“Fuck Connor,” Jo said, passing me a glass of beer.
“I’d rather not, actually,” I said, taking the sweating glass and stopping myself from immediately chugging it. Larison had driven me here and I was taking a car home so my plan was to get absolutely smashed, something I’d never done actually done before.
There were so many things I’d never done before.
Jo and Larison gave me similar sympathetic looks as I swallowed a huge gulp of beer and tore the meat off a wing with my teeth, discarding the bones in the empty bucket that had been provided.
I’d never felt so feral in my life. The idea of tearing off all my clothes, running into the woods, and screaming until my lungs bled definitely had its appeal.
I wanted to scratch and bite and claw and wreck and ruin and destroy.
The fire today hadn’t done much to slake my rage. If I could have set Connor’s truck on fire and watched it burn, that might have satisfied me. Maybe not even then.
Larison and Jo tried to talk with me, but I was only half-listening. The rest of my brain was busy these days. Occupied with other matters.
Rage and vengeance required a lot of energy, apparently. I was exhausted.
“You sure you’re good to work next week?” Larison asked me. She might be my friend, but she was also my boss, so things could get a little tricky sometimes.
“Absolutely. I’m happy for the distraction. I just want to get back to normal.”
There was no getting back to normal for me. Normal was the exact thing I wanted toavoid. Where had normal gotten me? It had gotten me a man who fucking cheated on me. It hadn’t made me rich, or famous, or even happy.
Doing what I was supposed to do, what was expected of me, had never done me a goddamn thing.

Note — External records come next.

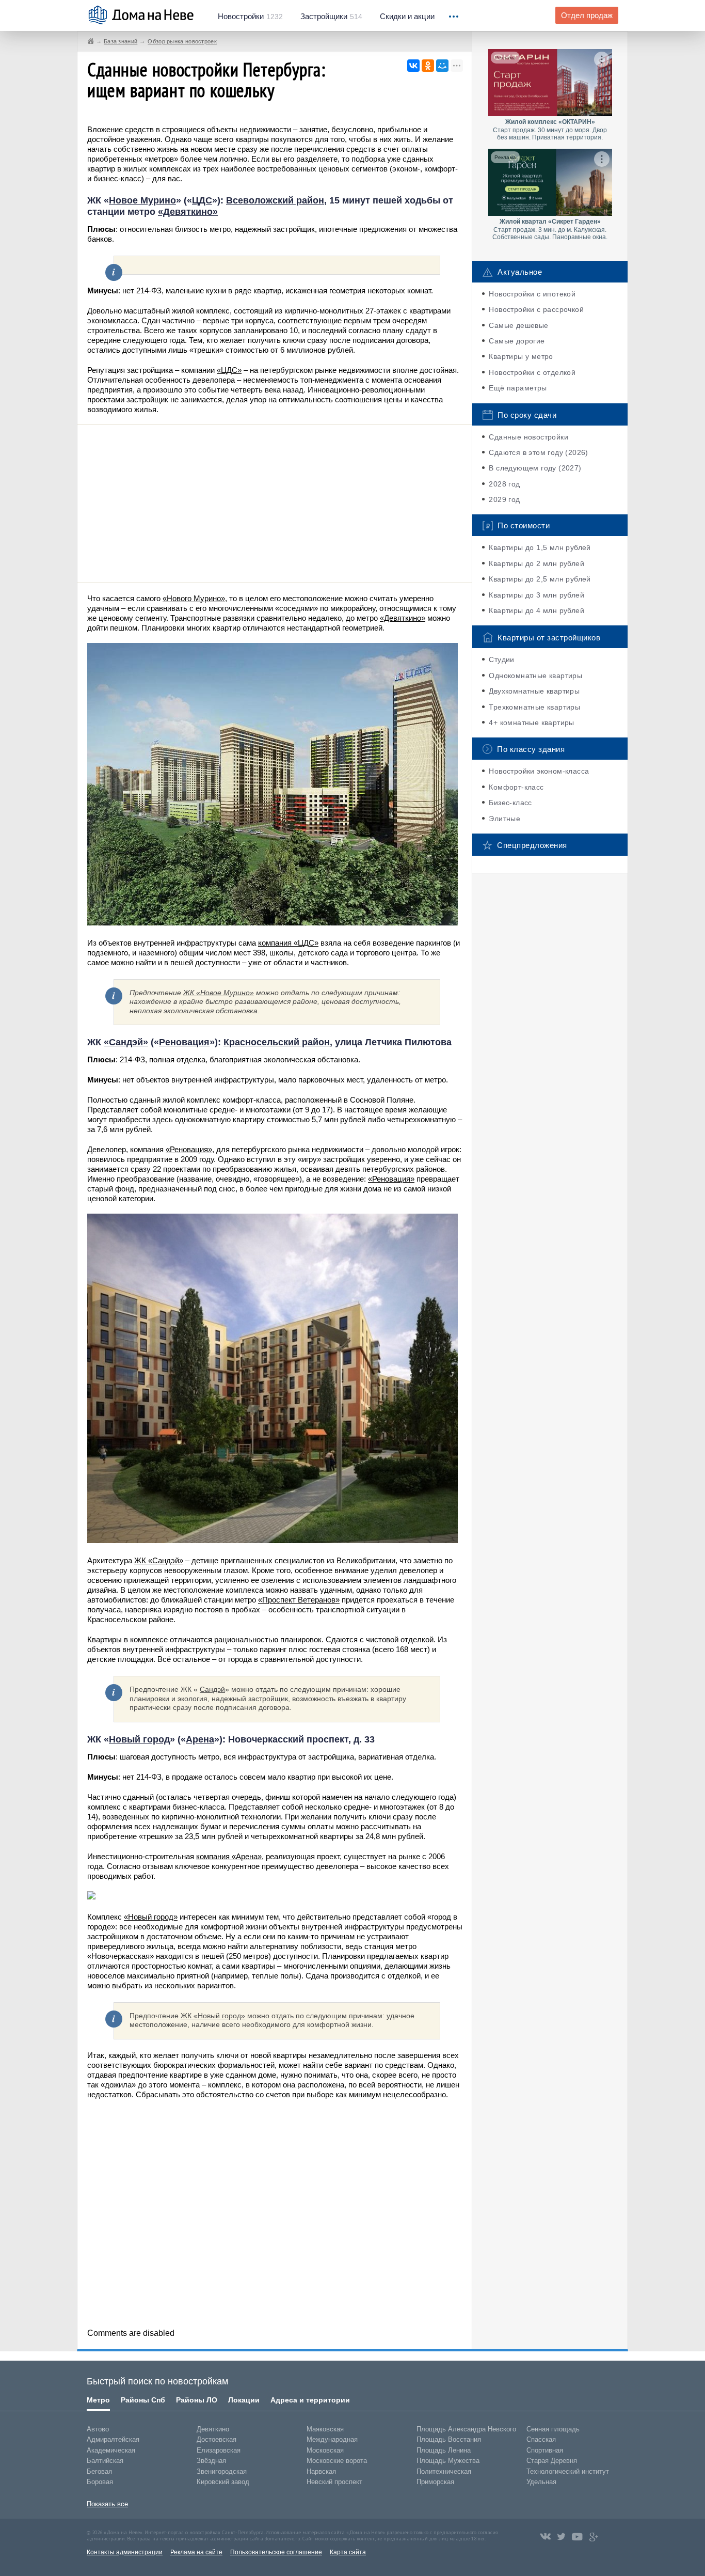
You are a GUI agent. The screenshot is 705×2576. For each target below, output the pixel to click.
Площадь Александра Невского (466, 2429)
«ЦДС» (229, 370)
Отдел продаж (587, 15)
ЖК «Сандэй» (158, 1560)
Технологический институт (567, 2471)
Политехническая (443, 2471)
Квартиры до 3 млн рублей (536, 595)
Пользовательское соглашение (276, 2552)
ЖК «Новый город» (213, 2016)
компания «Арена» (229, 1856)
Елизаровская (219, 2450)
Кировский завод (223, 2482)
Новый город (139, 1739)
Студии (501, 659)
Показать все (107, 2504)
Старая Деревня (551, 2460)
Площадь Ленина (443, 2450)
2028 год (504, 484)
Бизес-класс (510, 802)
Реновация (184, 1042)
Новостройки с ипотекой (532, 294)
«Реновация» (189, 1149)
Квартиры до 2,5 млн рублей (539, 579)
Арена (200, 1739)
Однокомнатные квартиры (535, 675)
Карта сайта (348, 2552)
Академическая (111, 2450)
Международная (332, 2439)
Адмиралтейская (113, 2439)
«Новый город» (151, 1916)
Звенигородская (222, 2471)
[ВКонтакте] (413, 65)
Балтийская (105, 2460)
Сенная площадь (553, 2429)
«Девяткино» (188, 212)
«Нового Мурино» (194, 598)
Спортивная (544, 2450)
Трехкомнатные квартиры (534, 707)
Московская (325, 2450)
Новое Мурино (142, 200)
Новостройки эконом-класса (539, 771)
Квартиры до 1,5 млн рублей (539, 547)
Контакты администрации (125, 2552)
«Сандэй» (126, 1042)
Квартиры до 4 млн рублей (536, 610)
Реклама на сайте (196, 2552)
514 (331, 16)
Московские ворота (337, 2460)
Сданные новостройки (528, 437)
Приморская (435, 2482)
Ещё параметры (518, 388)
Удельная (541, 2482)
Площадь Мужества (447, 2460)
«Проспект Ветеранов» (299, 1599)
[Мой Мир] (442, 65)
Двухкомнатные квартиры (534, 691)
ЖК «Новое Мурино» (218, 992)
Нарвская (321, 2471)
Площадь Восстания (448, 2439)
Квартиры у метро (521, 356)
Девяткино (213, 2429)
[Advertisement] (274, 502)
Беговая (99, 2471)
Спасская (541, 2439)
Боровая (100, 2482)
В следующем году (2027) (535, 468)
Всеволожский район (275, 200)
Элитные (504, 818)
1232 (250, 16)
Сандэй (212, 1689)
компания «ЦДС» (288, 942)
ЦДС (202, 200)
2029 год (504, 499)
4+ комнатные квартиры (531, 722)
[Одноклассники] (428, 65)
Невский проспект (334, 2482)
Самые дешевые (518, 325)
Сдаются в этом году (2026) (538, 452)
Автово (98, 2429)
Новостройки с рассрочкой (536, 309)
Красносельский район (276, 1042)
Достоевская (216, 2439)
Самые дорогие (516, 341)
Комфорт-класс (516, 787)
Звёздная (211, 2460)
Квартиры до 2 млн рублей (536, 563)
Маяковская (325, 2429)
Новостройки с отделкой (532, 372)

It was time for something new.
My parents used to watch this older sitcom and one episode the guy decided to do the opposite of all his instincts, and everything started working out for him. That was the energy I wanted to bring to my life.
Fuck-it vibes.
Part of me thought about telling Larison and Jo about my new plan, but I was still keeping it to myself. I didn’t just want to dive into something recklessly. I needed to think this through.
What did I always do? Make a list. This would be a Fuckit List. All the things I’d stopped myself from doing up until now that I was going to let myself do.
It was going to be a long-ass list.
“Delaney?” Larison asked, and I realized I’d been staring off into space and thinking about my list.
“Yeah, sorry. I’m back.”
Reaching for a wing, I ate it rapidly and tuned back into the conversation between Larison and Jo. They were discussing a new book, of course. Normally I’d have been completely involved in the discussion and you wouldn’t have been able to stop me from talking, but my constant-burning rage was making that difficult.
It should have been a fun night out with my friends, but my heart wasn’t in it. I didn’t know why this breakup was hitting me so hard. I’d always been able to put things aside and keep a smile on my face and a song in my heart.
Fucking Connor. The night I’d discovered him was a complete blur. I know I’d done a lot of screaming and crying, but other than that? No idea what I’d said. It was a shame, because I still had plenty of things I wanted to say to him.
“Delaney?” Larison had obviously been trying to get my attention.
“Hm?” I asked.
“Do you want to just go home?” she asked, both her and Jo giving me concerned frowns.
I didn’t like that. Usually I was the one with the concerned frown looking at them. The one who was taking care of someone else. The one who was making sure that everyone was having a good time, and if they weren’t, I did my best to change it. This role reversal was as uncomfortable as an old scratchy sweater.
I didn’t like it at all.
There was no way to salvage tonight. I was fully in my head and not even wings and beer and my friends were going to bring me out of it.